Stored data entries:
=== Begin Enclosure ===
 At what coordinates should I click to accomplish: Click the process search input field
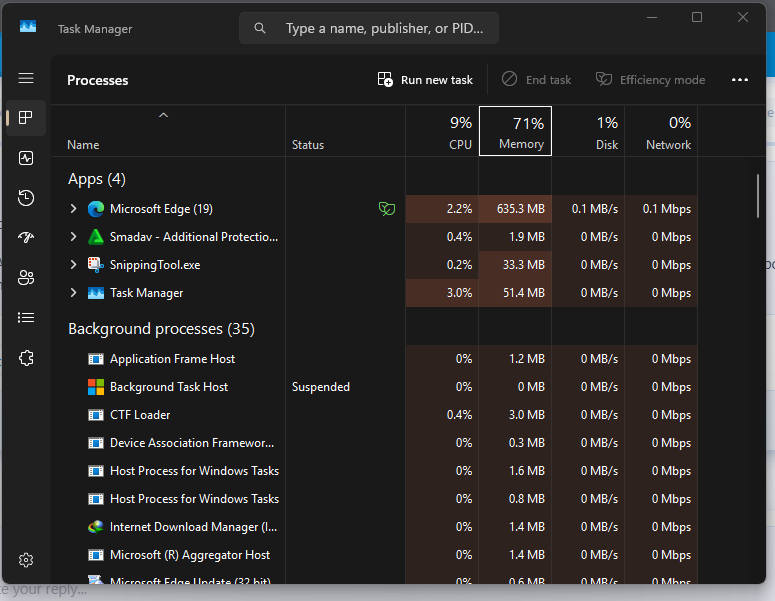369,28
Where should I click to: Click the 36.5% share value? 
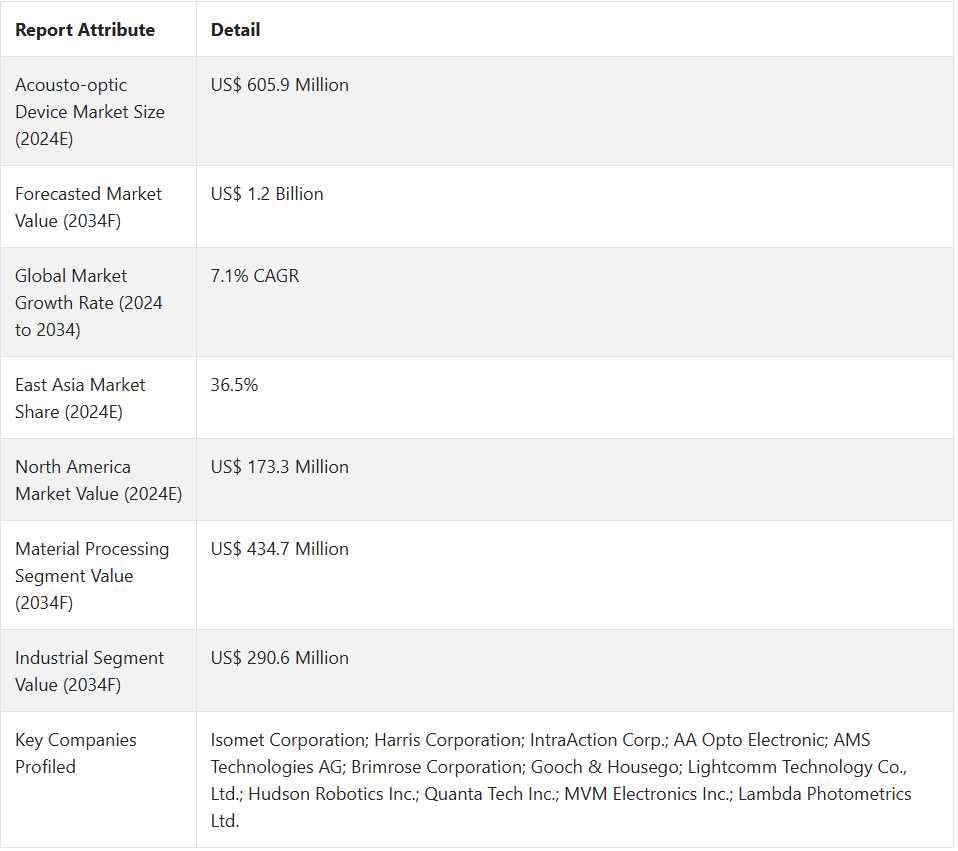(x=234, y=385)
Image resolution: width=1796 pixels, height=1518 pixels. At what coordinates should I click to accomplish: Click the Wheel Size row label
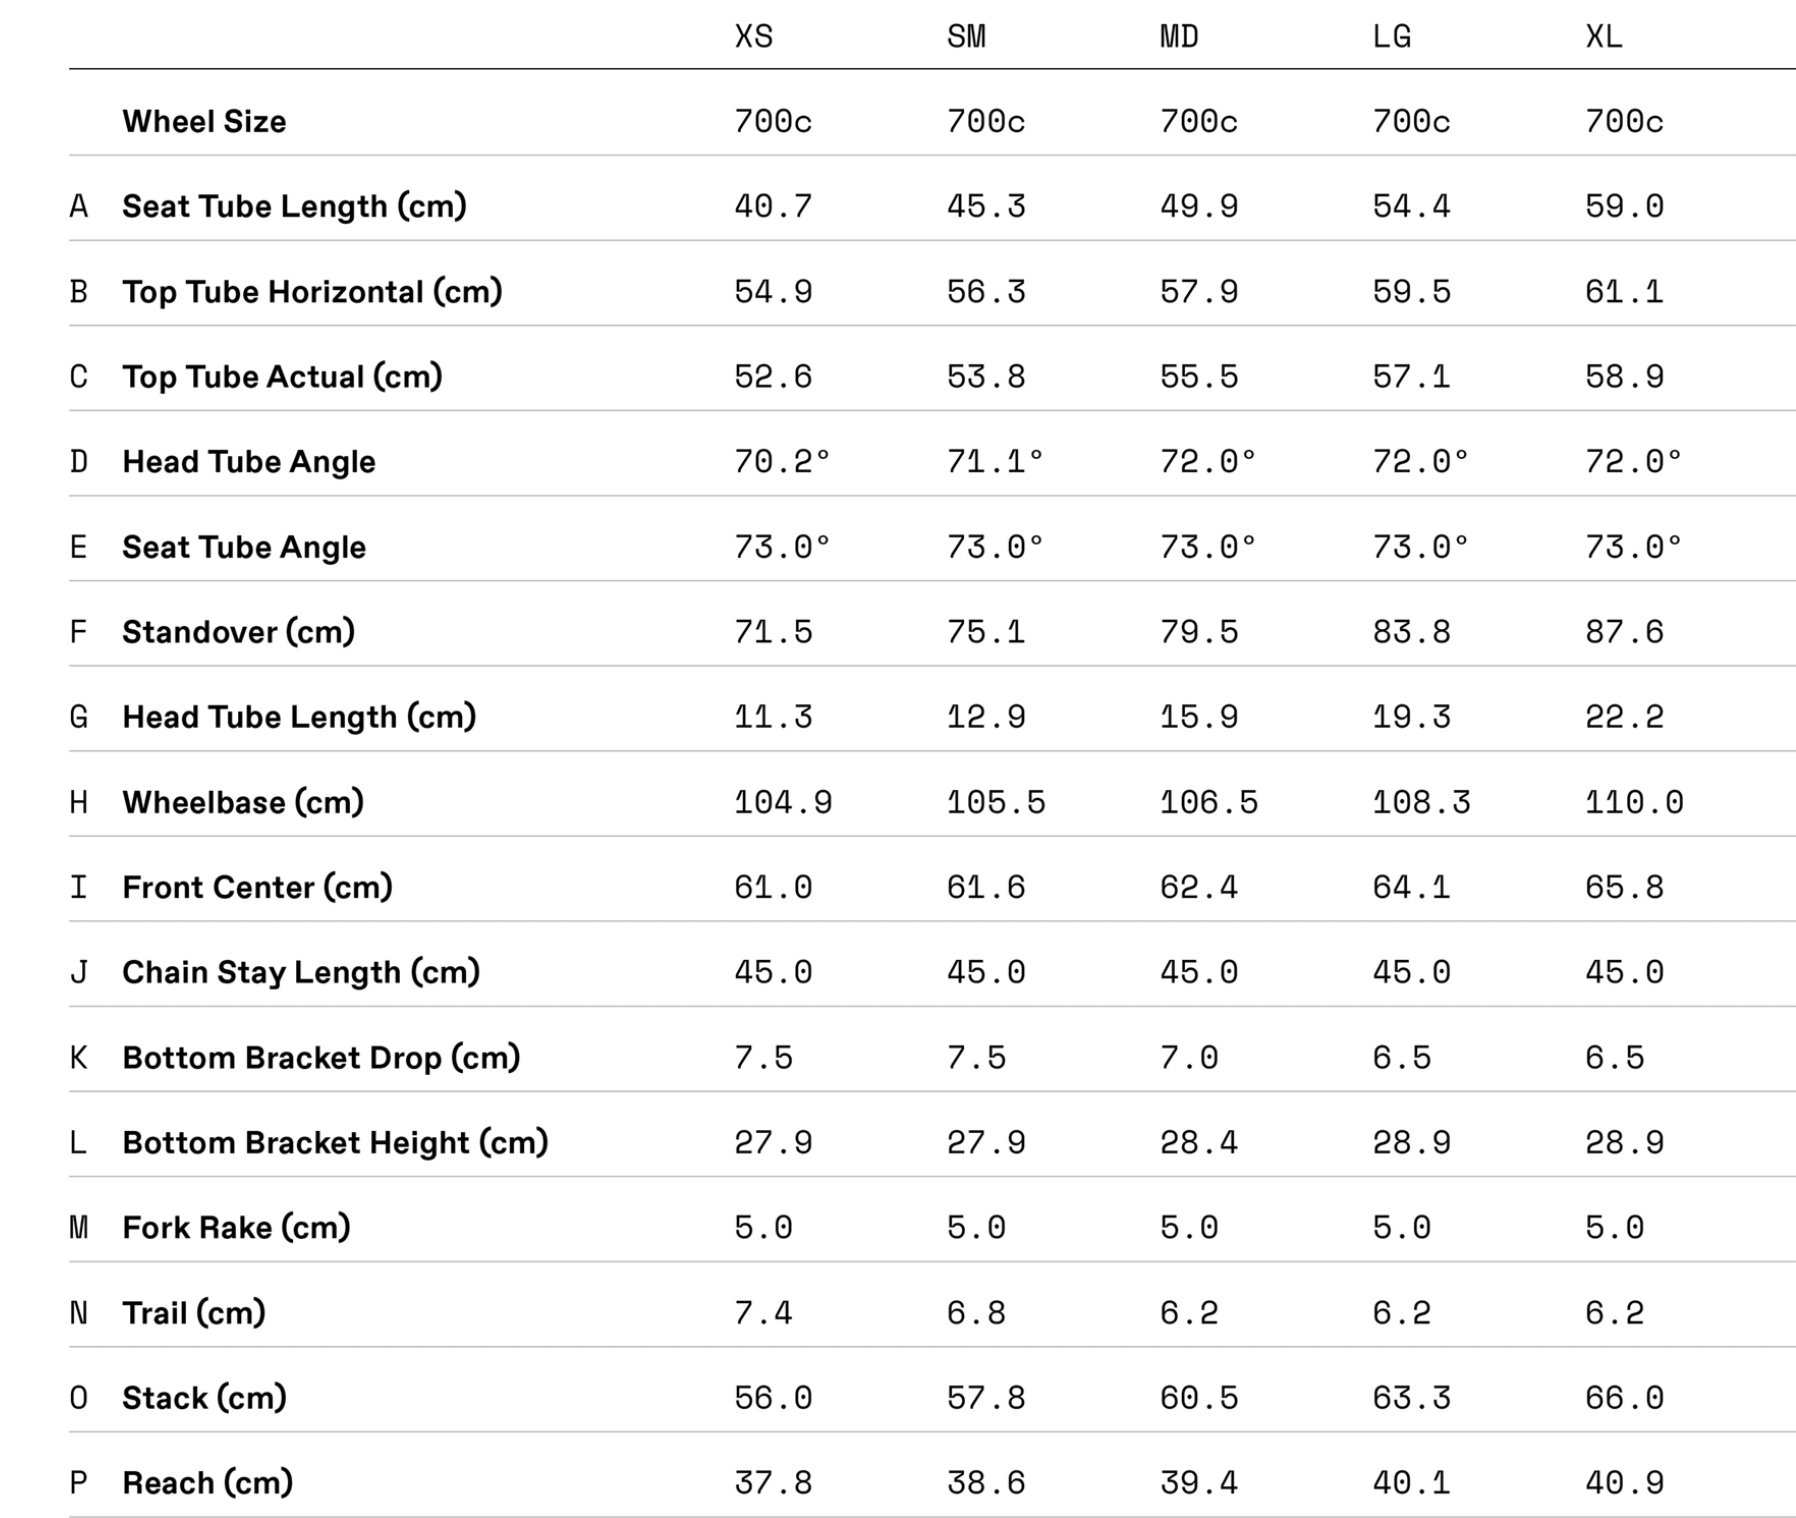click(204, 122)
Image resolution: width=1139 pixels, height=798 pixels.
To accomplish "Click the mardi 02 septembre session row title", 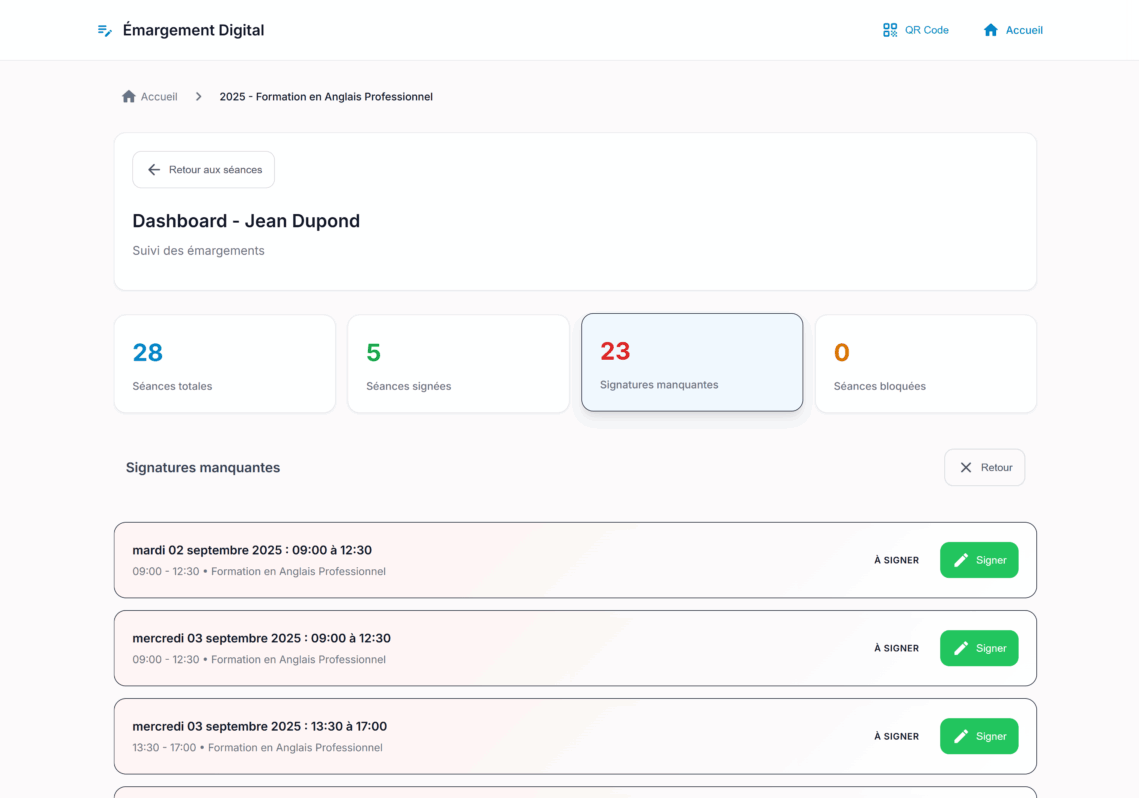I will [252, 550].
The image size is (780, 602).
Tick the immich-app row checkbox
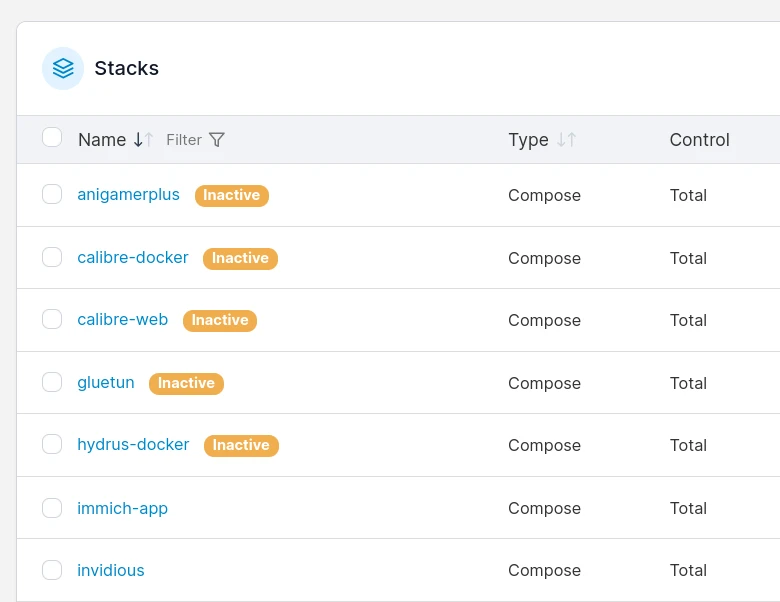(52, 508)
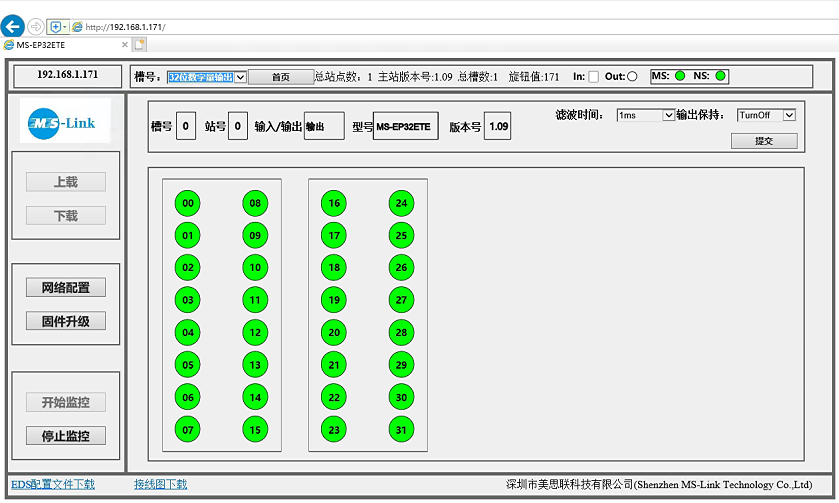Toggle output channel 27 indicator
The image size is (839, 503).
tap(401, 300)
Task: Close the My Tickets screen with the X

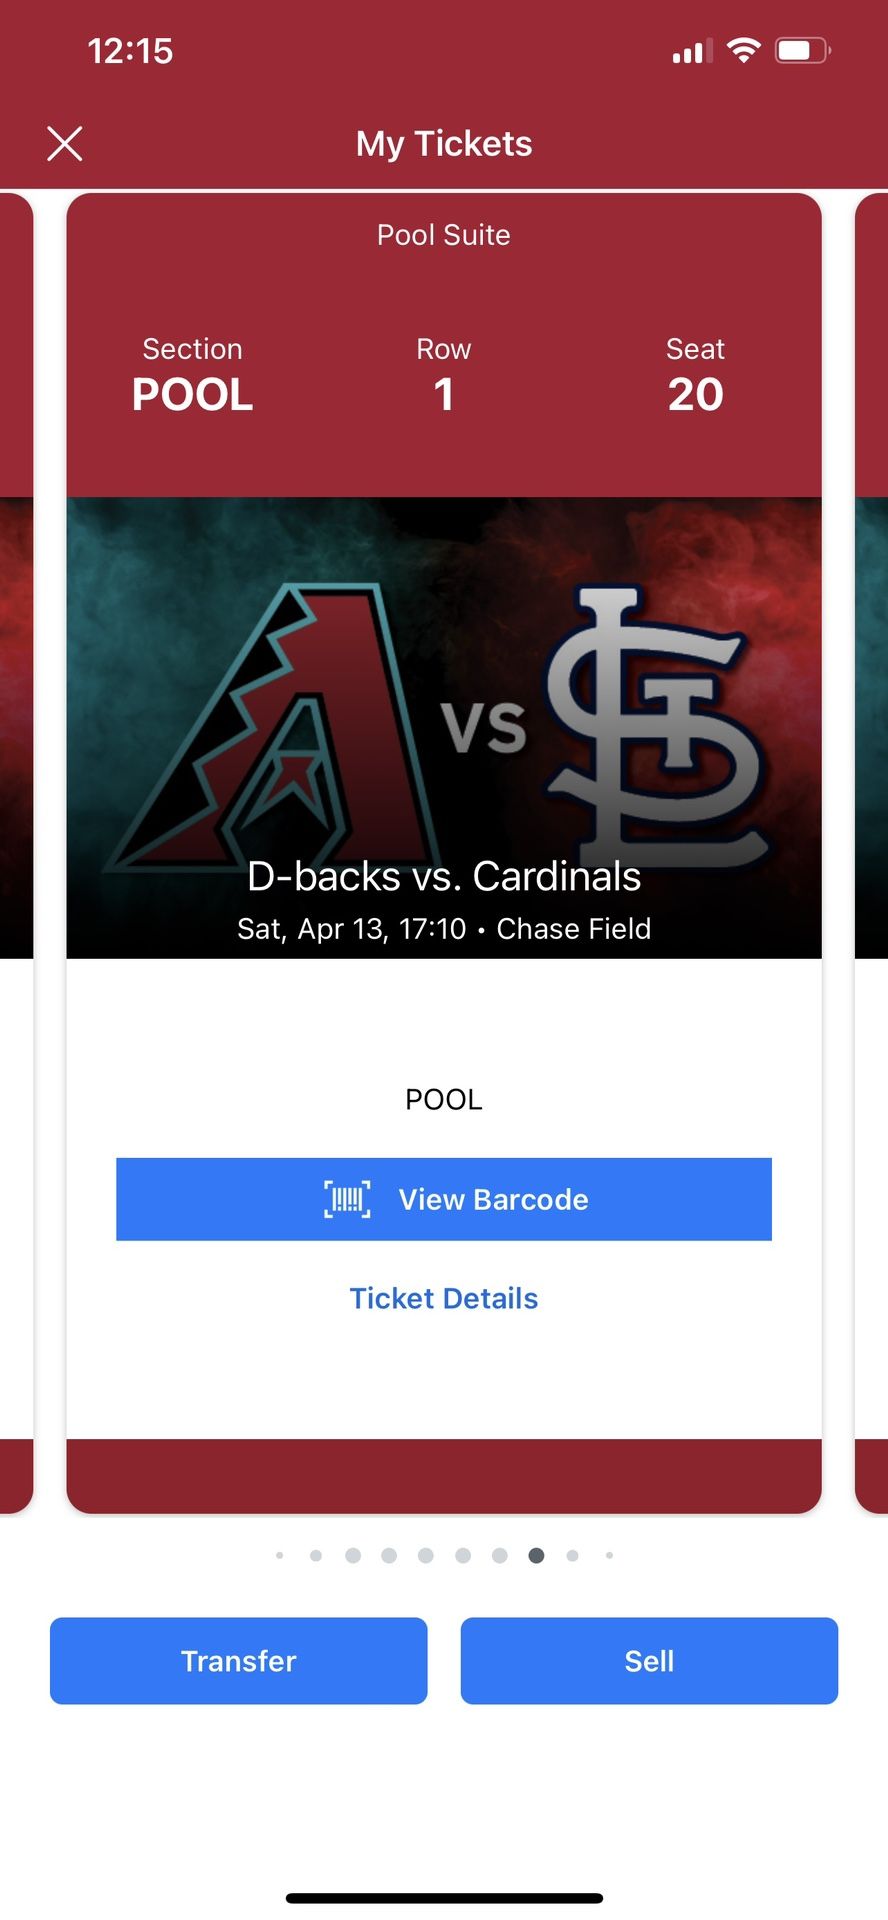Action: pyautogui.click(x=65, y=144)
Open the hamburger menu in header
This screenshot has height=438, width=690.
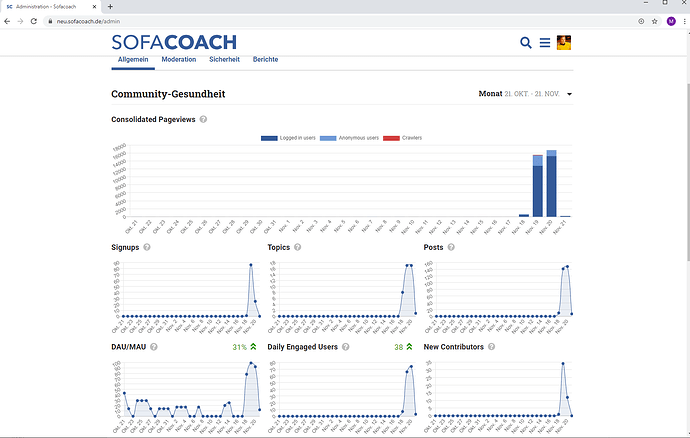pos(545,43)
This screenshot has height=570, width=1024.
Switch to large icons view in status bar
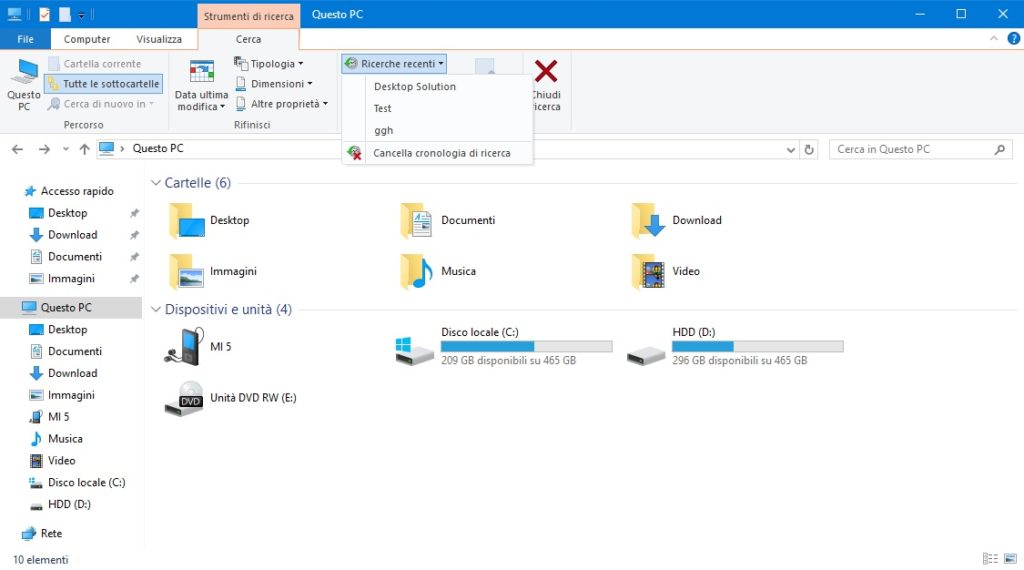point(1011,559)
=== End Enclosure ===
- _Exercise_
In the records above, find the line containing "Open the hamburger menu in header", then please restate it and each line after it word for word, pictures excluded.

- _Solution to this problem_
Open the hamburger menu in header
This screenshot has height=438, width=690.
pos(545,43)
This screenshot has height=570, width=1024.
Switch to large icons view in status bar
point(1011,559)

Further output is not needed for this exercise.